As for riding on the track, I dimly recall a much earlier post telling of how John Foss once rode a 24/125 on the track faster than I have ever recorded on a Coker in any circumstances whatsoever. That alone is enough to make me as humble as you like.:o

Re: Re: Re: Lightweight Bigwheel

Originally posted by Mikefule

“P does not entail Q”
“P entails not Q”

Thanks for the logic lesson, but I’ll admit I find it insulting.
Honestly, you’re smart enough to know your words, “that doesn’t
mean you’re right
”, implies you thought I was wrong. By the way,
I have an advanced degree in mathematical logic. Care to discuss
dependent typed lambda calculus sometime?

In truth, I was trying to offer you an opportunity to think about your
analysis - which overlooks a crucial aspect of pedalling physics - and
consider my motivation for posting my belief without being
confrontational. Well, I blew it there! I apologize for hoping you
would think about my words rather than defensively trying to hold your

Still, I am saddened that you failed to discover my point or at least
ask me about it. I was hoping you would share my love of physics and
revel in the discovery of an analysis you had overlooked. Here’s
where your logic fails:

If you accept for the moment that halving the crank length doubles the speed (1/2 becomes 2/1, if you like) then changing the crank length to 125/150 changes the speed to 150/125.

My problem with your analysis is that you neglect to consider the
energy required to keeop your feet on the pedals (i.e. the centripetal
acceleration of the rider’s feet and legs). While it is true that the
(linear) velocity of the rider’s feet remains constant in your 2:1
crank exchange example, the energy required to keep the rider’s feet
on the pedals doubles! A rider with absolutely perfect balance must,
in theory, work twice as hard to go twice as fast with the shorter
cranks even though his linear pedalling speed is constant.

Similarly, if you look at two unicycles with equal wheel:crank ratios
travelling at the same speed, you will find that the rider expends
more energy pedalling the shorter cranks. The acceleration is
described by the equation:

 |a_pedal| = v^2(r_crank/r_wheel^2),

where v is the unicycle’s speed.



Re: Re: Re: Re: Lightweight Bigwheel

Isn’t it usual to assume that the rider is using a good, well matched set of pedals and shoes and that this means you need to expend hardly any energy to keep the feet on the pedals? Especially with pinned pedals and vans, it doesn’t feel like any energy is being expended keeping feet on them, more that it takes energy to ‘unclip’ from them. If you rest your legs, your feet get pulled round in circles by them.
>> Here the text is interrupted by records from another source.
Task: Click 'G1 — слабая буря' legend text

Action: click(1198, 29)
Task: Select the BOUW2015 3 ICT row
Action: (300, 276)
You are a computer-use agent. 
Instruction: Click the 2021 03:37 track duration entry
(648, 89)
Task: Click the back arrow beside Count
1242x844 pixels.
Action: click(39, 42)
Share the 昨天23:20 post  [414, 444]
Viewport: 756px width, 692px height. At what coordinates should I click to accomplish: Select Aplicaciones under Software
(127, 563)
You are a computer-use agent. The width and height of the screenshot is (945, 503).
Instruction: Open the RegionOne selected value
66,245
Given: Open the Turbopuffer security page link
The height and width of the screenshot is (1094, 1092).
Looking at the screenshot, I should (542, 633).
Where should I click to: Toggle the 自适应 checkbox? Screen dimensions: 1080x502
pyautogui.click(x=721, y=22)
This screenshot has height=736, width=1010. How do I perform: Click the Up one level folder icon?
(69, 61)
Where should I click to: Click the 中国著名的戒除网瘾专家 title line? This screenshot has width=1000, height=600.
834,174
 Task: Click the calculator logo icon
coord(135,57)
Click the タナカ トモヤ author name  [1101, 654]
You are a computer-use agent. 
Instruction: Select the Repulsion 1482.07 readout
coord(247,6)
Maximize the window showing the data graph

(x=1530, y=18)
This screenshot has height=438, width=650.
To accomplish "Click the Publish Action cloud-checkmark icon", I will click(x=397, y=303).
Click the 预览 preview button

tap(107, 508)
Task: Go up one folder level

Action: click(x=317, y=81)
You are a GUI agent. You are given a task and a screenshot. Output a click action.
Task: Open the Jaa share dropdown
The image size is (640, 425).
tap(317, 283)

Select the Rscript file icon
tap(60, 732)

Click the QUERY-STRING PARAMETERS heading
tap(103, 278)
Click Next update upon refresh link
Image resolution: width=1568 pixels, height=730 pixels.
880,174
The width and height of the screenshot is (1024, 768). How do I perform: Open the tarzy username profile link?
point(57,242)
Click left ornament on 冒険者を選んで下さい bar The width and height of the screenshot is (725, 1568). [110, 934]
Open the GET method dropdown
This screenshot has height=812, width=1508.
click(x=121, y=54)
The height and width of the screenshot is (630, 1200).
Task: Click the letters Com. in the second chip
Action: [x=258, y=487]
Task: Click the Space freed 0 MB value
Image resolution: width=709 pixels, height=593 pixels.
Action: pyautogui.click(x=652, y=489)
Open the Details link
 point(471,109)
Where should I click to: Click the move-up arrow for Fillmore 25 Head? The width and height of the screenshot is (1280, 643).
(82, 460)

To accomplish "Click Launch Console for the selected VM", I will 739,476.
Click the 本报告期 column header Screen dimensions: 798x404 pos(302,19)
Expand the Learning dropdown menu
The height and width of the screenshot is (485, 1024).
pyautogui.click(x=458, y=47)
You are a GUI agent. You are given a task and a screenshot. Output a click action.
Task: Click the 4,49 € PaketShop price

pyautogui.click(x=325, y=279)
Or is that not anything to do with it?

From my riding experience I’d guess that this is at least somewhat true, because of the way you can ‘leg freewheel’ a short cranked unicycle on slight downhills whilst putting in almost no energy, without your feet flying off. It feels like your feet get pulled around by the pedals. I’d also say after at least 4000 miles on one and 2000 miles on the other, that I’m amazed at how close my times on 29"/5" and 36"/6" unicycles are.


Re: Re: Re: Re: Re: Lightweight Bigwheel

Originally posted by joemarshall

Isn’t it usual to assume that the rider is using a good, well matched set of pedals and shoes and that this means you need to expend hardly any energy to keep the feet on the pedals? Especially with pinned pedals and vans, it doesn’t feel like any energy is being expended keeping feet on them, more that it takes energy to ‘unclip’ from them. If you rest your legs, your feet get pulled round in circles by them.

That’s a great question!

From a theoretical perspective, the rider’s feet and legs are accelerating (i.e. changing the direction of motion) as they pedal in circles. Accelerating a mass requires energy and (if you are riding flat terrain) all the energy comes from the rider. This is true even if your feet are glued to the pedals.

In practice, it makes little difference at slow speeds. But at higher speeds you know how you have to work harder to keep pedalling smoothly and avoid bouncing. The energy arguments show that this gets worse for the smal wheel & small crank combination compared to a larger unicycle.